Nunca me voy a olvidar de los minutos previos a mi renuncia. La verdad es que tenía ganas de llorar. Me daba mucha vergüenza deschabar la condición económica de la relación que se había establecido. Me propuse no llorar, no se me debía escapar ni una lágrima. Recuerdo que me encerré en uno de los ambientes, me concentré para no dejar ver mis emociones. Abrí la puerta, le dije a mi jefe que quería hablar con él y nos sentamos. Mi voz era quebradiza, y se lo dije.
Su reacción me impresionó. Lo primero que me dijo fue "bueno, está bien, ¿pero cuándo te vas?". Lo segundo que hizo fue sacar una calculadora y averiguar cuánto dinero me debería pagar por las vacaciones proporcionales y no sé qué otra cosa. Yo todavía estaba conmovido y él ya estaba en otra cosa, como si nada. Llegó el día de irme, le dije "chau, que tenga suerte" y no lo vi nunca más.
[1]Recuerdo aquí la idea de Mumford de que el reloj es el gran aprestador cultural de la revolución industrial, que es fundamental para un sistema bien articulado de transporte y que es un medio para la sincronización de las acciones de los hombres.
[2]Al igual que el poder, camuflado detrás de la burocracia.
[3](pág. 331)
[4]Un ejemplo ilustrativo de lo importante que era para el poder la protección de la nueva forma de acumulación de la fortuna lo constituye el luddismo inglés y la manera en que fue eliminado:
fue perseguido durante dos años por un ejército de 10000 soldados, más de los que Wellington utilizó para iniciar sus movimientos contra Napoleón desde Portugal.
en 1812, en Inglaterra, la destrucción de máquinas se instituyó como delito capital. "(...) la nueva ley representaba, en verdad, el parto simbólico del capitalismo." (Christian Ferrer, "Los destructores de máquinas", en Revista El Rodaballo, número 3, pág. 153)

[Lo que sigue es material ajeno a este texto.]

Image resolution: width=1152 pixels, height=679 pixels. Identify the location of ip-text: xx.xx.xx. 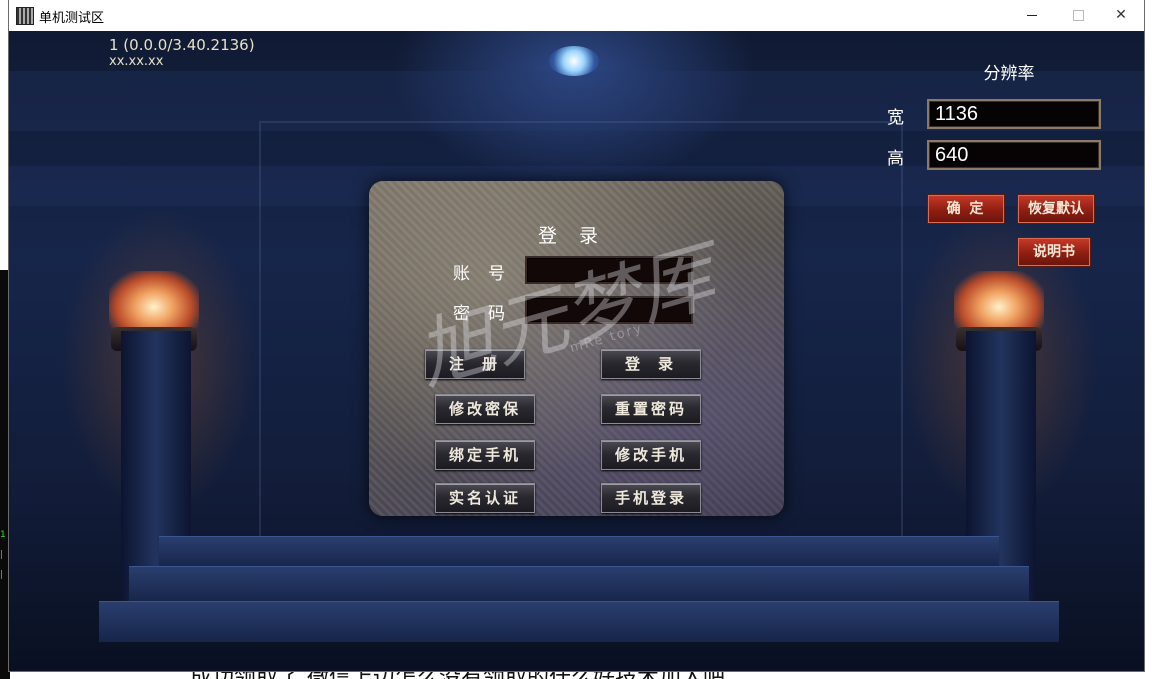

"las autoridades no sólo querían aplastar la sublevación popular, también buscaban impedir la organización de sectas obreras (...)". (Ídem, pág. 148)
[5]Sólo existía en Francia como pena para los condenados por las lettres-de-cachet.

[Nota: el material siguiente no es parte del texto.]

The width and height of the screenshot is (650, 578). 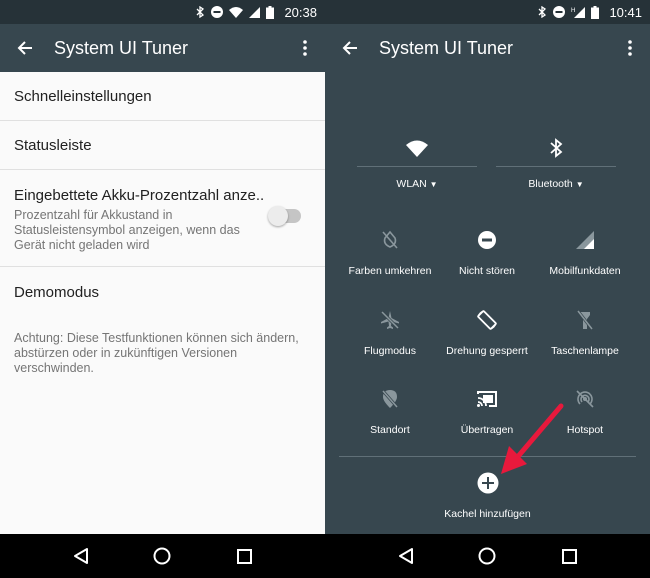 I want to click on tiles-divider, so click(x=488, y=456).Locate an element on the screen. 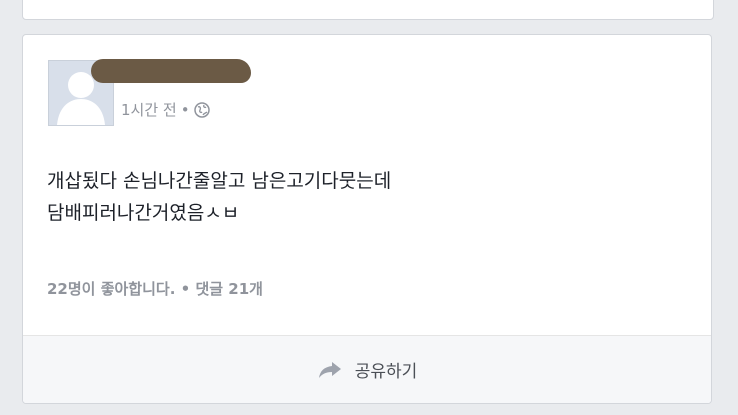  post-text-line: 담배피러나간거였음ㅅㅂ is located at coordinates (144, 213).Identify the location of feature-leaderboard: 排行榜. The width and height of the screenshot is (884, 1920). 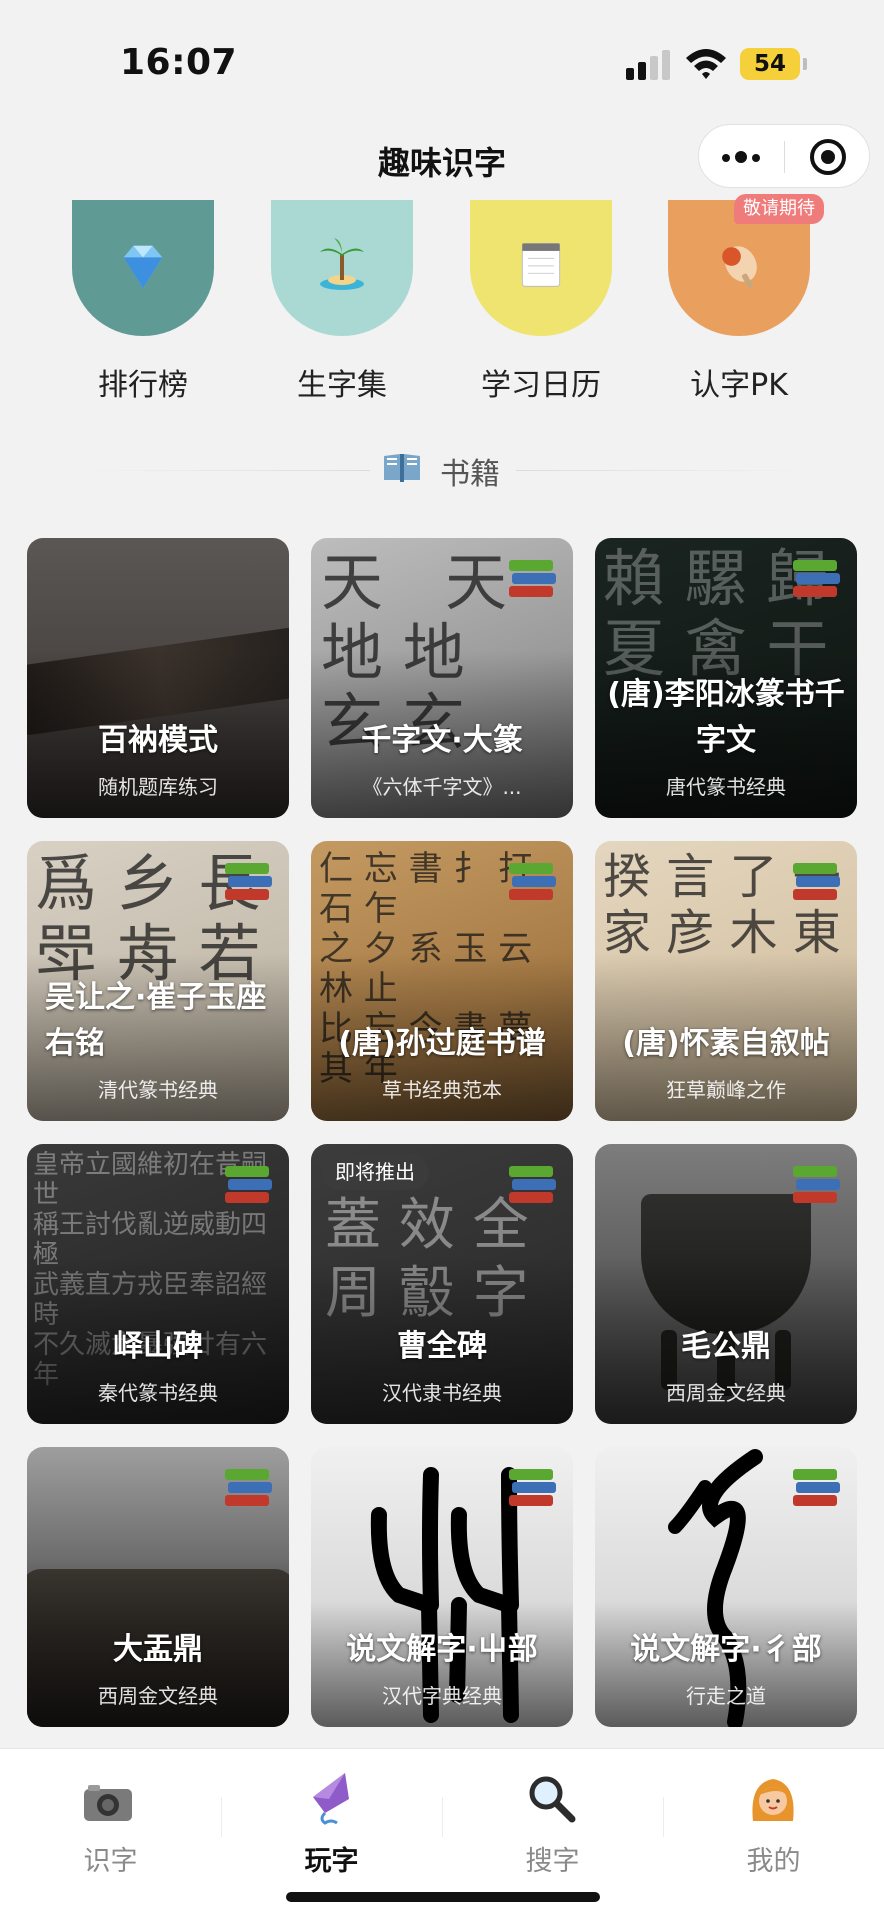
(143, 305). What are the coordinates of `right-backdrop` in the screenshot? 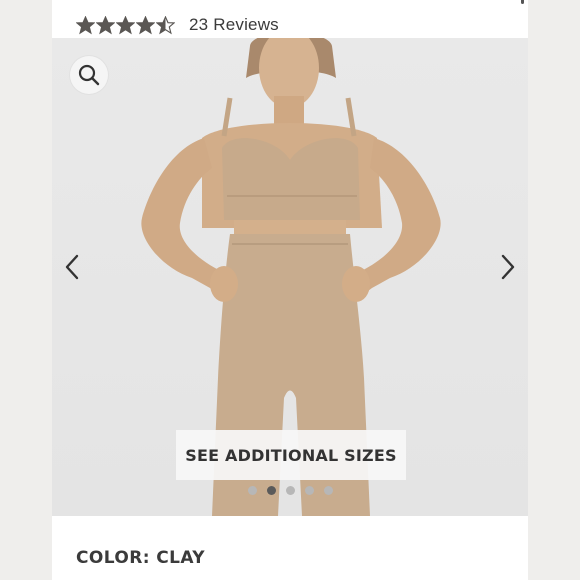 It's located at (554, 290).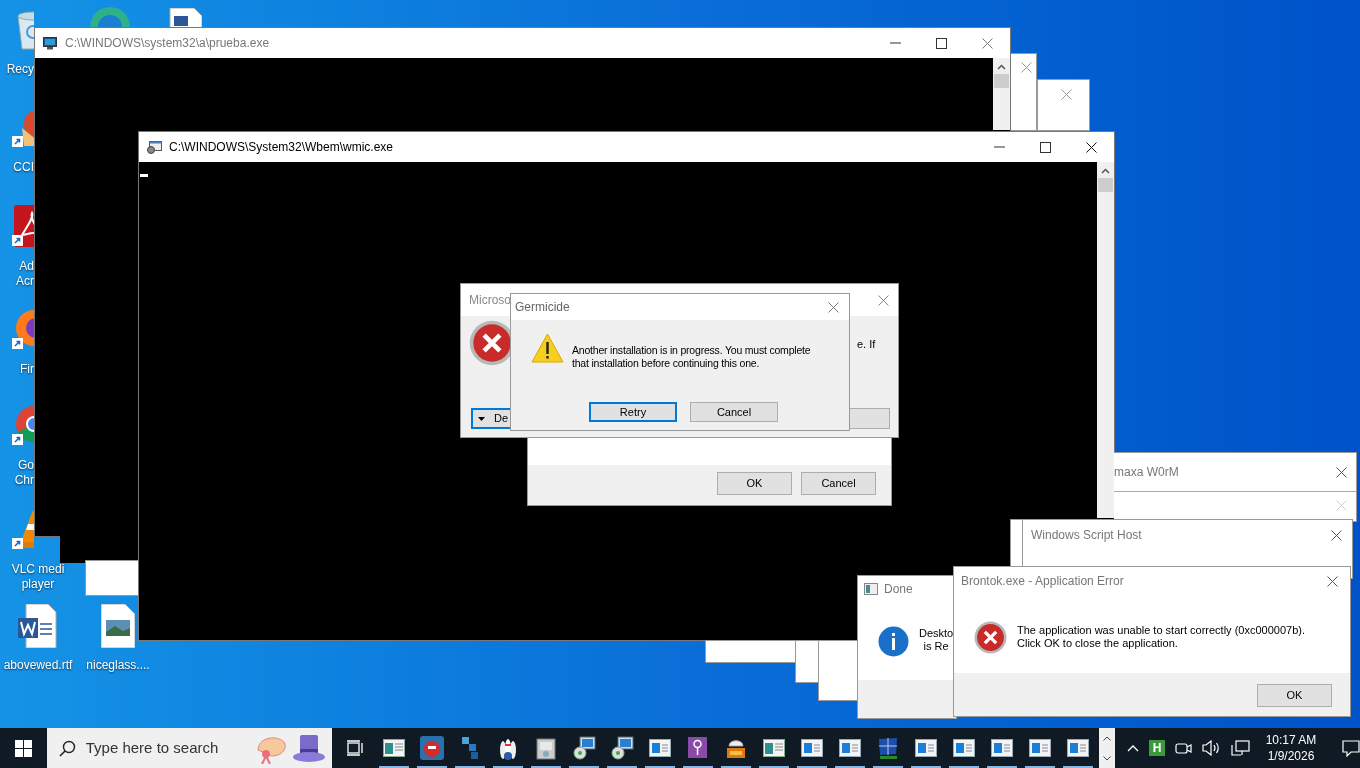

[6]En realidad las instancias de control provienen de la pequeña burguesía inglesa que intentaba escapar a la ferocidad de las penas de su país, pero luego se produjo un desplazamiento por el cual las instancias de control son apoderadas por las clases poderosas que introducen el control en un sistema penal estatizado.
[7]Aparece clara la idea de Foucault de que no sólo se controla el tiempo en el ámbito laboral, sino en la vida entera, controlando toda la economía del trabajador, al estilo de Ford y el 5 dollars salary.
[8]Tal cual la idea que según Murray Bookchin caracteriza al trabajo en la sociedad moderna "ajeno a la satisfacción humana", "abstracto, objetivo y mensurado por el tiempo".
[9]Molina, Daniel, El control social cambió violencia por seducción, 2/10/1996, Opinión, pág. 16.